The nurse is experiencing repeated unwanted sexual advances from a health care provider (HCP). Which of the following actions should the nurse take? Select all that apply.
- A. Seek emotional support from a trusted source.
- B. Consult the facility's sexual harassment policy.
- C. Report the behavior to the supervisor immediately.
- D. Document each occurrence according to facility policy.
- E. Confront the HCP outside the workplace about the behavior.
Correct Answer: A,B,C,D
Rationale: Seeking support aids coping, reviewing policy clarifies procedures, reporting to a supervisor initiates formal action, and documentation provides evidence. Confronting outside work risks escalation and is unsafe.
Which nursing diagnosis is least likely to apply to the client admitted with a diagnosis of borderline personality disorder?
- A. Risk for self-injury
- B. Identity disturbance
- C. Self-esteem disturbance
- D. Sensory-perceptual alteration
Correct Answer: D
Rationale: Borderline personality disorder is characterized by self-injury, identity issues, and low self-esteem, making A, B, and C relevant. Sensory-perceptual alteration is more associated with psychotic disorders, so D is least likely.

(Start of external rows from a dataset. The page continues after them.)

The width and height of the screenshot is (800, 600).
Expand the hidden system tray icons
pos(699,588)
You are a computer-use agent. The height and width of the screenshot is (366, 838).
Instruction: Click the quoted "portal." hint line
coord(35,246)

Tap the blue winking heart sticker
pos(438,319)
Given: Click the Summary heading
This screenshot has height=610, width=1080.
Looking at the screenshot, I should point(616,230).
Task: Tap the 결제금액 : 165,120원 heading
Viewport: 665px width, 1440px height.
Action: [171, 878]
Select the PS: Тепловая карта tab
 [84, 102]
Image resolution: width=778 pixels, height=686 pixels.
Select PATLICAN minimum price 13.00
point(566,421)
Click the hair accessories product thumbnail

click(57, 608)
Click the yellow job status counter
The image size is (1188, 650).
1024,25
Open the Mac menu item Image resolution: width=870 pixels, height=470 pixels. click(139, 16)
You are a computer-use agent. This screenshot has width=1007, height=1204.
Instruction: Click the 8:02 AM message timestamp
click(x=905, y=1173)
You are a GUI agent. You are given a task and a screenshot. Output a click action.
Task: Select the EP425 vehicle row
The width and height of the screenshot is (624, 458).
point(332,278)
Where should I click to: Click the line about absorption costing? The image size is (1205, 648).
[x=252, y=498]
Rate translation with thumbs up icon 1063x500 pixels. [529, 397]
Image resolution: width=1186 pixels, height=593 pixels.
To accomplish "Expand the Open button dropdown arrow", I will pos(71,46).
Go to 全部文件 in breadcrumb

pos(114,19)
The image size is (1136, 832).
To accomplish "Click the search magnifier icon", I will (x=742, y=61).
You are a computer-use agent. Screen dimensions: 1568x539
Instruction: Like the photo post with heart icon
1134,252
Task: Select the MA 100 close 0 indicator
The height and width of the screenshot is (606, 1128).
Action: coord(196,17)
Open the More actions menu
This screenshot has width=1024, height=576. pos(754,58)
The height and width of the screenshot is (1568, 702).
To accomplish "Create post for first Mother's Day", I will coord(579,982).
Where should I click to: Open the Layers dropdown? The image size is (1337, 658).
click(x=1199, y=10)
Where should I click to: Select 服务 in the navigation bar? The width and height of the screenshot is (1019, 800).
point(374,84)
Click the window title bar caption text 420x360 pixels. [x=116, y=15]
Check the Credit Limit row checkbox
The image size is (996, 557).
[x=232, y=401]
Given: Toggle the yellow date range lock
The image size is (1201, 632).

The nurse is planning care for a group of senior citizens. The nurse should plan activities that promote achievement of which developmental task?
- A. Identity
- B. Intimacy
- C. Generativity
- D. Ego integrity
Correct Answer: D
Rationale: Ego integrity, accepting one's life as meaningful, is the developmental task for seniors per Erikson's theory. Identity, intimacy, and generativity apply to younger stages.
The nurse is explaining the effects of cocaine abuse to a pregnant client. Which of the following must the nurse understand as a basis for teaching?
- A. Cocaine use can cause fetal growth retardation
- B. The drug has been linked to neural tube defects
- C. Newborn withdrawal generally occurs immediately after birth
- D. Breast feeding promotes positive parenting behaviors
Correct Answer: A
Rationale: Cocaine is vasoconstrictive, and this effect in the placental vessels causes fetal growth retardation.